### Written problem 1:
In the optimization documentation, what is the return type of query_svm?
### Written problem 2:
Please continue the optimization documentation from its final sentence onward.

Optimization

Optimize the parameters of a model by maximizing the performance on a given metric.

ecgan.evaluation.optimization.optimize_svm(metric, errors, labels, kernel=SklearnSVMKernels.RBF)[source]

Optimize metric via Support Vector Machines (SVMs).

Parameters
  • metric (MetricType) -- The metric that has to be optimized.

  • errors (List[Tensor]) -- The errors used to train the SVM.

  • labels (Tensor) -- Real input labels.

  • kernel (SklearnSVMKernels) -- Kernel used in SVM.

Return type

Tuple[Tensor, SVC]

Returns

Label predictions from SVM.

ecgan.evaluation.optimization.query_svm(clf, errors, labels)[source]

Query an already trained SVM (usually during train/vali) on test data.

Parameters
  • clf (SVC) -- Trained classifier (SVM).

  • errors (List[Tensor]) -- The errors used to test the SVM.

  • labels (Tensor) -- Real input labels.

Return type

Tensor

Returns

Label predictions from classifier.

ecgan.evaluation.optimization.optimize_metric(metric, errors, taus, params, ground_truth_labels)[source]

Optimize the given metric by weighting multiple errors using a grid-search approach.

To achieve this, a weighted (anomaly) score will be created. If there is only one parameter, the score will be aggregated and it will be checked if it exceeds a given value \(\tau\). If the score is higher than a given \(\tau\), the value is labeled as an anomaly.

If there are multiple error components \(e_i\), all combinations of error weights (params) which are less or equal than 1 are used to calculate an error score. For two errors (e.g. AnoGAN), a datum will be anomalous if \(\lambda_1 \cdot e_1+(1-\lambda_1) \cdot e_2 >= \tau\).

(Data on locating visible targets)
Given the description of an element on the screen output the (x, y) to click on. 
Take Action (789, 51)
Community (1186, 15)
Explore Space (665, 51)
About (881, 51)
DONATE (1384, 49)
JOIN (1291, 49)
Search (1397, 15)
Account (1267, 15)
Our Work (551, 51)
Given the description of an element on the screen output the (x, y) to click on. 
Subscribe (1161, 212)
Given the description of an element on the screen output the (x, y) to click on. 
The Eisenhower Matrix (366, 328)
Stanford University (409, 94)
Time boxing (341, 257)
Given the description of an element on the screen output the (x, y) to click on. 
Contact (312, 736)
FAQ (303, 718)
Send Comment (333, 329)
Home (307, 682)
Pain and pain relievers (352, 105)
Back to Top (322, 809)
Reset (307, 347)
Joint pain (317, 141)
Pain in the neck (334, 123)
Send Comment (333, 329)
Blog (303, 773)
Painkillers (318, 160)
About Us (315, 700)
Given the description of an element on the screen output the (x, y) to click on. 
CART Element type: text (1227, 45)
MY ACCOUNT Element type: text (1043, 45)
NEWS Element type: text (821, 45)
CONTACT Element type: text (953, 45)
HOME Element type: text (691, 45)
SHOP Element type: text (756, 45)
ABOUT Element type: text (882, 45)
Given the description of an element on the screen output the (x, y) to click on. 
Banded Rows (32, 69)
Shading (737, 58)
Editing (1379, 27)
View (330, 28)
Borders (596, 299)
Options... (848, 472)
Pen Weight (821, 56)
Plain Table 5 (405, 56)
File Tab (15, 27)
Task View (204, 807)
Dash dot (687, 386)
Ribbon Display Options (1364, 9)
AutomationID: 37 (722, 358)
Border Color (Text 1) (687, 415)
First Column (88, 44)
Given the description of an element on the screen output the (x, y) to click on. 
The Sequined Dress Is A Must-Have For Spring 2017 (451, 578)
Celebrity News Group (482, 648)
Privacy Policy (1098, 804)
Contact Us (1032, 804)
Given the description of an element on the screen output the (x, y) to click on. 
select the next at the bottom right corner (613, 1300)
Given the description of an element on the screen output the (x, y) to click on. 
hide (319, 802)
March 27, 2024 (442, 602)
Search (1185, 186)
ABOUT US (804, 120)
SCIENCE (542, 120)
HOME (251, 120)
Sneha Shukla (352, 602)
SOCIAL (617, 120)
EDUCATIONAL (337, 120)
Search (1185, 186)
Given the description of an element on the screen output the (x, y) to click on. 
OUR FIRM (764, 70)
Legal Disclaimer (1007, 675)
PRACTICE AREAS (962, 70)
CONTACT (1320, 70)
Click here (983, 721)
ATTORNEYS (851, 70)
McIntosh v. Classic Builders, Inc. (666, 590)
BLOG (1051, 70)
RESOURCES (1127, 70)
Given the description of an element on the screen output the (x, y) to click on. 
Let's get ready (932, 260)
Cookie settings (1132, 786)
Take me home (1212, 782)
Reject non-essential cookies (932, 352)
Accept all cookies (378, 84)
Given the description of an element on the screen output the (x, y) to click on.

### Exercise output 1:
Tensor

### Exercise output 2:
This holds true for multiple errors \(e_i\) and lambdas \(\lambda_i\):

\[\lambda_1 \cdot e_1+\lambda_2 \cdot e_2+....+\lambda_{n-1}+e_{n-1}+\left(1 - \sum_i{\lambda_i}\right) \cdot e_n \geq \tau\]

Note

While \(\tau\) can take arbitrary values, the weighting factors have to add up to 1! To avoid overwhelming error components, you might want to normalize the errors.

Parameters
  • errors (List[Tensor]) -- List of error Tensors.

  • metric (MetricType) -- The type of the metric that should be optimized.

  • taus (List[float]) -- Search range for optimizing the threshold tau.

  • params (List[List[float]]) -- Ranges of weighting parameters (requires n-1 weights for n tensors). Only params adding up to <1 are considered, you do not need to ensure this tho.

  • ground_truth_labels (Tensor) -- The real labels.

Return type

ndarray

Returns

An array of the 10 best scores for the specified metric given the parameterization. The shape will be [scores, taus, params].

ecgan.evaluation.optimization.get_weighted_error(errors, params)[source]

Calculate the weighted error.

Given n errors and n-1 parameters \(\lambda_i, i\in\{1,...n-1\}\), the calculation is based on the formula:

\[\lambda_1 \cdot e_1+\lambda_2 \cdot e_2+...+\lambda_{n-1} + e_{n-1} + \left(1-\sum_i{\lambda_i}\right) \cdot e_n\]
Return type

Tensor

ecgan.evaluation.optimization.label_score_get_best(ground_truth_labels, weighted_errors, tau, metric_classifier, best_weights, weights)[source]

Generate labels based on an absolute threshold and calculate the metric.

Check if the returned metric is one of the best weights and return the updated array of best weights.

Return type

ndarray

ecgan.evaluation.optimization.retrieve_labels_from_weights(errors, tau, weighting_params)[source]

Retrieve labels from a given pair of weighting parameters.

Return type

Tensor

Optimize anomaly detection via grid-search.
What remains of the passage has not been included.